Main new features:
And now let me tell again you that SPIR is the most critical feature you should implement. The 90% of the enterprises I know aren't using OpenCL because they don't want to distribute their kernel source with the app
Yes i'm kind of sceptical on that too, I didn't see recursion for non-kernel functions.
That doesn't follow CUDA roadmap. Recursion for non-kernel functions is available since CUDA 3.0 and Fermi chips dynamic parallelism was introduce in CUDA 5.0 and Kepler 3.5 . I though Dynamic parallelism would be harder to implement so they would begin with classic recursion.
However pretty good stuff in those specs, love pipes, pointer containing structs...
Why don't you distribute your code in binary or in amd_il format (in an .elf)? When it comes to reverse engineering even amd_il format looks like full garbage just as the disassembled ISA. Both need lot of effort if someone wants to understand your program.
Dynamic parallelism and recursion are not the same thing. One is a capability of some combination of the compiler and the ISA (in terms of calling conventions, stacks and true function call/return behaviour) while the other is a capability of the queuing infrastructure.
I'm glad you like the changes we've made in the spec, it's been a lot of work to get it this far.
Don't forget subgroups in your list (as a KHR at the moment). People have long asked for wavefront parameters to be visible to the programmer. Subgroups should provide that in an abstract way. Remember also that a wavefront is a thread so you can think about what that means for what you can do safely in the execution model.

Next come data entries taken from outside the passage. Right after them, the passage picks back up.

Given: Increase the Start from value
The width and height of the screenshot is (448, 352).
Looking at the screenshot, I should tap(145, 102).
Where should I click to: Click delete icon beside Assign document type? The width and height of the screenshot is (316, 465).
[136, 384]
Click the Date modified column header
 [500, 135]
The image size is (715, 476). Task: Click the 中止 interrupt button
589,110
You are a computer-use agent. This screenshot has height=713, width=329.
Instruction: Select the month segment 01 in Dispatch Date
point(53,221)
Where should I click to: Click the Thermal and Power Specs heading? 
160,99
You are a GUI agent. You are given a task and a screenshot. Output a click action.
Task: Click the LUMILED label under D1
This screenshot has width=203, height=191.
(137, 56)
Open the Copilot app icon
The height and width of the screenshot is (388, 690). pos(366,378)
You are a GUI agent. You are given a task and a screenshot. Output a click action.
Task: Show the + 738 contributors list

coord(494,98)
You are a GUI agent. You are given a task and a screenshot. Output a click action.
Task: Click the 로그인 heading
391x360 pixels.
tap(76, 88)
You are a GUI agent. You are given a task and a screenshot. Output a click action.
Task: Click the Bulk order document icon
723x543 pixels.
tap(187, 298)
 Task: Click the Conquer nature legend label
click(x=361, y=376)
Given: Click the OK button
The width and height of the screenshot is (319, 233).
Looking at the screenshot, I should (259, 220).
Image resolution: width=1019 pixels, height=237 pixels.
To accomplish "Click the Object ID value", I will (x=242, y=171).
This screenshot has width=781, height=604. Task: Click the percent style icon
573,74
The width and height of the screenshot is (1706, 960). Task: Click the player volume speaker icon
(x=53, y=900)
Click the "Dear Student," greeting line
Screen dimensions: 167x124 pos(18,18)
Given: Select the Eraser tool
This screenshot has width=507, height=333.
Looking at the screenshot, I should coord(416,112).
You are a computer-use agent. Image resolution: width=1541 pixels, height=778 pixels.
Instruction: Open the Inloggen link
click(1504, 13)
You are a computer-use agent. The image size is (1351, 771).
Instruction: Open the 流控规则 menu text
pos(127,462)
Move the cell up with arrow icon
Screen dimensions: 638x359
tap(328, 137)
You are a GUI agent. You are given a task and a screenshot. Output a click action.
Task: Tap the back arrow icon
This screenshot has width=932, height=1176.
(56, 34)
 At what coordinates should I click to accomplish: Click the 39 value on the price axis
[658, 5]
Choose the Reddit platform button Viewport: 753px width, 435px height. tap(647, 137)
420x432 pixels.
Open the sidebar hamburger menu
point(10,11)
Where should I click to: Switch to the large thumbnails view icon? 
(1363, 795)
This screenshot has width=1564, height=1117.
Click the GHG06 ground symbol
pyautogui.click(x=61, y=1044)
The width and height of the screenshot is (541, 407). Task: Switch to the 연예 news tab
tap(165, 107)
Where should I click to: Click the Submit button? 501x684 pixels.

Please do give feedback on the Khronos forums and bugzilla. We will be making small modifications to the final release spec in a few months time based on feedback we receive on this public review draft and we hope that will lead to a much stronger final specification.
can you explain a bit more about this? What's Generic Adress Space? To use void* and other pointers without having to specify __global/__local/__private? Why is this useful and applications, pls?
and now we can fire kernels from kernels... but .... are executed thread-by-thread or...? If you fire a kernel form each threadID that gonna kill SIMD grouping... I don't understand how this is executed?
And I think the spec is lacking two important feature we were demanding: a flag to tell OpenCL to disable the Watchdog for long-time operations and a way to use different size images in an array.